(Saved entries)
○ ○ ○ ○ ○ ○ ○

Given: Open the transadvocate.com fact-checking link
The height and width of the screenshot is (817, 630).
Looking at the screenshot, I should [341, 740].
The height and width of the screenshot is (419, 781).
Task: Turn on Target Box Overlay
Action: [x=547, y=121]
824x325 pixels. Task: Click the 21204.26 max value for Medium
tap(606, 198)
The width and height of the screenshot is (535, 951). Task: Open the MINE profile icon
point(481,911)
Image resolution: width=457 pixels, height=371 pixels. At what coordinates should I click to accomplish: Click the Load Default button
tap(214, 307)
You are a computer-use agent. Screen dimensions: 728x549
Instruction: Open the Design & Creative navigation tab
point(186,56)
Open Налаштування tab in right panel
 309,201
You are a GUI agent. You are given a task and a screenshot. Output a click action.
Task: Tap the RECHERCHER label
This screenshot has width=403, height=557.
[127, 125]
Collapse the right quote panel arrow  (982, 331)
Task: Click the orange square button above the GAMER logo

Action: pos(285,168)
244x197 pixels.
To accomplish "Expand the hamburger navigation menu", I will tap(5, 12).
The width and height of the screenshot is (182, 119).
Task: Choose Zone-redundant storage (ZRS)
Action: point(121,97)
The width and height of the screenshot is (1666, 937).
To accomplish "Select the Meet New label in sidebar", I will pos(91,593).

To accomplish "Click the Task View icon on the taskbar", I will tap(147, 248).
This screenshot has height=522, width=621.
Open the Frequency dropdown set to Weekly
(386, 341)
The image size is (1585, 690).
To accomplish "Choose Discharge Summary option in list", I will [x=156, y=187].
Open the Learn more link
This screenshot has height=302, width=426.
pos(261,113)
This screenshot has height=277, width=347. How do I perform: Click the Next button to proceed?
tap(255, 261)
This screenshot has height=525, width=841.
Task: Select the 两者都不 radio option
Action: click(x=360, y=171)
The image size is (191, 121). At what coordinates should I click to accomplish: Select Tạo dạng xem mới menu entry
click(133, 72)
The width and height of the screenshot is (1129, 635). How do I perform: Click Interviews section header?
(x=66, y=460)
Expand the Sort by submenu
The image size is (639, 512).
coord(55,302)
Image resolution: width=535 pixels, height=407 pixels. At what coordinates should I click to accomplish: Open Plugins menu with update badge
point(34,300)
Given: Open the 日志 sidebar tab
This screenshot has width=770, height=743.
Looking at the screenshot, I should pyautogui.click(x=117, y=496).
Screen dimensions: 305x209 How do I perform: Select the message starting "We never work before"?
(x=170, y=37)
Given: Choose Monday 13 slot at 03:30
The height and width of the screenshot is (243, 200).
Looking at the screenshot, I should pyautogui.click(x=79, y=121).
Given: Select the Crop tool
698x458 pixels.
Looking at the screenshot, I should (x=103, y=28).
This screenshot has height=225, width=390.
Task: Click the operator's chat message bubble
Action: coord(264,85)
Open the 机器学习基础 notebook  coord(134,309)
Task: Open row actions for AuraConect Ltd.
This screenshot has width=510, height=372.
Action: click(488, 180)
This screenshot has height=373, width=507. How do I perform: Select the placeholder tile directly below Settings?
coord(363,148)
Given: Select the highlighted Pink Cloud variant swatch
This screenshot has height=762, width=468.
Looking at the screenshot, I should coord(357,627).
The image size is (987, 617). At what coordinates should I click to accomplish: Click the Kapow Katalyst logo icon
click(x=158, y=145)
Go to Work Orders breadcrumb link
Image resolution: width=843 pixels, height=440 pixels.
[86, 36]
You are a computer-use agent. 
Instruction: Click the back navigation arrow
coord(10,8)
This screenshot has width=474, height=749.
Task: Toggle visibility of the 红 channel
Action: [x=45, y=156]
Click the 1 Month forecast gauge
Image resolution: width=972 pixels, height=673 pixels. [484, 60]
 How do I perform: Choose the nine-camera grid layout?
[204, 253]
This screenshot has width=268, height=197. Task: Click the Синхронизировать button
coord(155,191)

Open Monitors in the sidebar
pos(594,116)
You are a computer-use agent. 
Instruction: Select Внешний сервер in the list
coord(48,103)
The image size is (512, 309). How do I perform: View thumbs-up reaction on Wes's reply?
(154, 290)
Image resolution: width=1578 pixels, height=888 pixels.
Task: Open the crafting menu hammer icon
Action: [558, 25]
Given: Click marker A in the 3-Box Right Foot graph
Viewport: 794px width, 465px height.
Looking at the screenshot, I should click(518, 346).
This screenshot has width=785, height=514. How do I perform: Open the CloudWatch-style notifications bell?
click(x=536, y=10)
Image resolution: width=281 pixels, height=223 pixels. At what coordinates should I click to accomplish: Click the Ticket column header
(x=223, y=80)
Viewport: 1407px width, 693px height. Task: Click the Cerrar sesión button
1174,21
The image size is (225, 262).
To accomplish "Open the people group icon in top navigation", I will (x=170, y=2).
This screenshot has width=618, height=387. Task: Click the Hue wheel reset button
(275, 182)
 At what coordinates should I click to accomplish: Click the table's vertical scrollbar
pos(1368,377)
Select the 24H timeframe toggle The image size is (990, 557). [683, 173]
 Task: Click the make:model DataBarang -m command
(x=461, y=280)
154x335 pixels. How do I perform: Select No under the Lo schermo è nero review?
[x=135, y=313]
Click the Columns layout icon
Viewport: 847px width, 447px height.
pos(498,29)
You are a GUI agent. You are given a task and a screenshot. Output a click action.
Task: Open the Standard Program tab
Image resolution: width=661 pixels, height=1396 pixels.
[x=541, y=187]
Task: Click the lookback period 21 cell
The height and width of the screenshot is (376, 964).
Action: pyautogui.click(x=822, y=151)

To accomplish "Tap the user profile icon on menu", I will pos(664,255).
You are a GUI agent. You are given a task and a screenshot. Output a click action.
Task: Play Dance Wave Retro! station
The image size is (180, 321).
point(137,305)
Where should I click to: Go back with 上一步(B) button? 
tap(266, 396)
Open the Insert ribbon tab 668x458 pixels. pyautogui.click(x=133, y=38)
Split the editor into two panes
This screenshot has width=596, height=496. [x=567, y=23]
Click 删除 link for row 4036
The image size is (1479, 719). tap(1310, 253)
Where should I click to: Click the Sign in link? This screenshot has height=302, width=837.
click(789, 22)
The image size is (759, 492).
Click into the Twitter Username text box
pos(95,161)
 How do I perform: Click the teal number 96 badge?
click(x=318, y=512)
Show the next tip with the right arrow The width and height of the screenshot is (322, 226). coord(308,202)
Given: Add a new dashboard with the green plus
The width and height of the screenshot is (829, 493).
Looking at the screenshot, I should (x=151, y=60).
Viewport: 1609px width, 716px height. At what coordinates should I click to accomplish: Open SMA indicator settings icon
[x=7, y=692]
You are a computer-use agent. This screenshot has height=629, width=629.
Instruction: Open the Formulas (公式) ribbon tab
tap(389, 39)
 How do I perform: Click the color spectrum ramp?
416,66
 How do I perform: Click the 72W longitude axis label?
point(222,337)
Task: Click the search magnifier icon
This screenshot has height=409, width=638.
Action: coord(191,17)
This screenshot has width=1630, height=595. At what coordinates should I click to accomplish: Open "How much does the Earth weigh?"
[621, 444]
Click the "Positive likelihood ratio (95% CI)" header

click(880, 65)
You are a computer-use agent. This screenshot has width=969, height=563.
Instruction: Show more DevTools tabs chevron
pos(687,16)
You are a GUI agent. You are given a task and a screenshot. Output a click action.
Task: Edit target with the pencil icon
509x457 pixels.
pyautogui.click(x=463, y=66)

○ ○ ○ ○ ○ ○ ○

Looking at the data above, write out exactly the lines that start at the one containing "This screenshot has width=770, height=743." and end at the one containing "Task: Open row actions for AuraConect Ltd."; include both and nothing beyond.

This screenshot has width=770, height=743.
Looking at the screenshot, I should pyautogui.click(x=117, y=496).
Screen dimensions: 305x209 How do I perform: Select the message starting "We never work before"?
(x=170, y=37)
Given: Choose Monday 13 slot at 03:30
The height and width of the screenshot is (243, 200).
Looking at the screenshot, I should pyautogui.click(x=79, y=121).
Given: Select the Crop tool
698x458 pixels.
Looking at the screenshot, I should (x=103, y=28).
This screenshot has height=225, width=390.
Task: Click the operator's chat message bubble
Action: coord(264,85)
Open the 机器学习基础 notebook  coord(134,309)
Task: Open row actions for AuraConect Ltd.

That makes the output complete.